Barcelona applies the famous Whit Stillman wit to anti-Americanism
Whit Stillman tends to be cagey about when his movies take place. His 1990 debut, Metropolitan, claims to be set “not so long ago,” which is most likely sometime around 1970. Likewise, Barcelona, which joins the Criterion collection this week (both singly and as part of a Stillman box set with Metropolitan and The Last Days Of Disco), places the action, such as it is, during “the last decade of the Cold War.” That sounds flatly descriptive today, but it registered as a wry joke at the time of the film’s 1994 release, when the end of the Cold War was no more distant a memory than “Blurred Lines” and Frozen are now. All the same, Stillman was very much in earnest. The world had changed dramatically, almost overnight, and Barcelona—one of the few comedies ever made that’s explicitly about anti-American sentiments abroad (the only other example that springs to mind is Billy Wilder’s One, Two, Three)—suddenly looked like a musty period piece. While that might have seemed disastrous to some filmmakers, Stillman is as much an anthropologist and sociologist as he is an artist. For him, instant archaism was a blessing, not a curse.
In any case, his characters always seem to inhabit a hilariously verbose world of their own. Barcelona pairs Metropolitan’s two funniest actors, Taylor Nichols and Chris Eigeman, as cousins rooming together in Spain circa the late ’80s. (At one point, the film briefly addresses a USO bombing that kills a U.S. sailor; in real life, that happened on December 27, 1987.) Ted (Nichols), a stammering, bookish wallflower, works as a foreign-sales rep for IHSMOCO, the Illinois High-Speed Motor Corporation, and spends his off hours gazing wistfully at the beautiful women who work at Fira De Barcelona, the world’s fourth-largest trade fair. Ted’s game gets an involuntary upgrade via the unannounced arrival of cousin Fred (Eigeman), a brash, fervently patriotic Navy officer who’s been dispatched to Barcelona as an advance man for the fleet. The odd-couple shenanigans kick off with Fred falsely informing women at a disco that Ted is into sadomasochism, and before long both cousins are entangled in ludicrous romantic and/or sexual liaisons.
Like all of Stillman’s films (with the exception of his forthcoming Love & Friendship, adapted from a Jane Austen novella), Barcelona is more a collection of amusing anecdotes than a narrative. Some of these are essentially random, as when Fred worries aloud that he’s been shaving in the wrong direction his whole life (and might teach a future son to do the same), or when Ted explains to a bewildered Fred what the bluntly obvious material that sits atop a work’s subtext is called (“the text”).

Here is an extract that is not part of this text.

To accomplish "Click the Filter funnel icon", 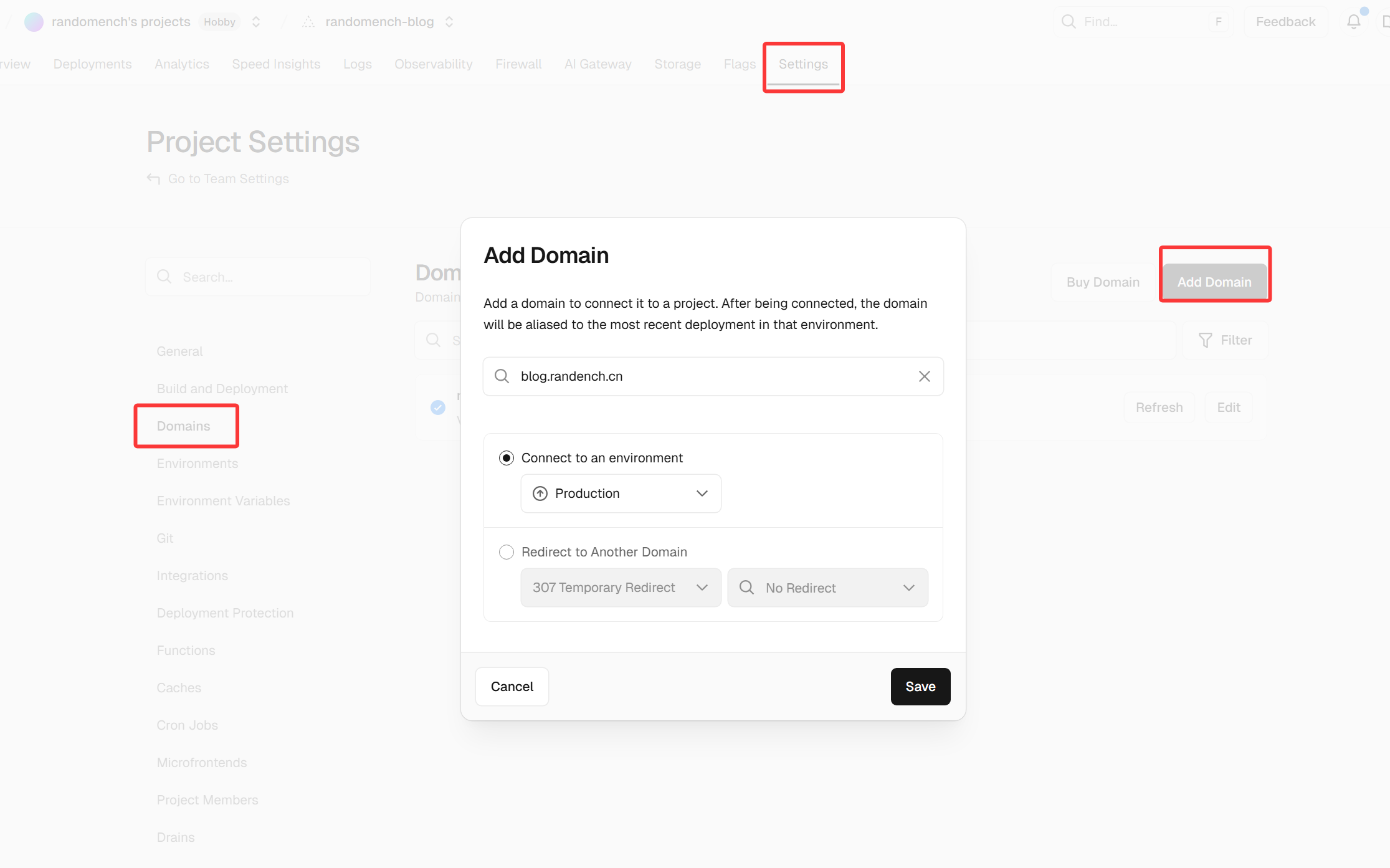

But much of the film’s comedy is organized around Fred’s growing dismay and irritation at the negative reaction his Navy uniform inspires. A pompous Spanish journalist, Ramon (Pep Munné), serves as a villain of sorts, accusing the U.S. of false-flag operations even as he seduces the same women Ted and Fred are pursuing; the sputtering outrage exhibited by Fred (and to a lesser extent by Ted) is expertly calibrated for laughs, but it’s easy to discern an underlying sincere resentment. What might have been unpleasantly didactic in less skillful hands comes off goofy and charming here.
What makes Barcelona the least of the three films in Criterion’s new box set (a relative criticism; they’re all terrific) is its treatment of the female characters. One major problem is that Stillman, for some reason, chose not to cast Spanish actresses as the Spanish women—Fred’s primary love interest, Marta, is played by Mira Sorvino (who was barely known at the time; she’d win the Oscar for Mighty Aphrodite a year later), while English-born, Australian-raised actress Tushka Bergen likewise struggles with a Spanish accent as Ted’s paramour, Montserrat. Even had these roles been cast more authentically, though, they’d still be fundamentally ornamental. Ted and Fred are rich, detailed individuals; Barcelona’s women are merely trophies (one of whom almost literally gets passed from one cousin to the other), and Stillman’s efforts to dissect that in the dialogue, via Ted’s decision to start pursuing only plain or even homely women, doesn’t change the lopsided nature of many scenes. To his credit, though, Stillman appears to have recognized this, as every film he’s made since, including his new one, is decidedly female-centric. (Last Days Of Disco is arguably a coed ensemble, but it’s Kate Beckinsale and Chloë Sevigny whom people remember.) Lapses are easy to forgive when you’ve already seen the artist course-correct.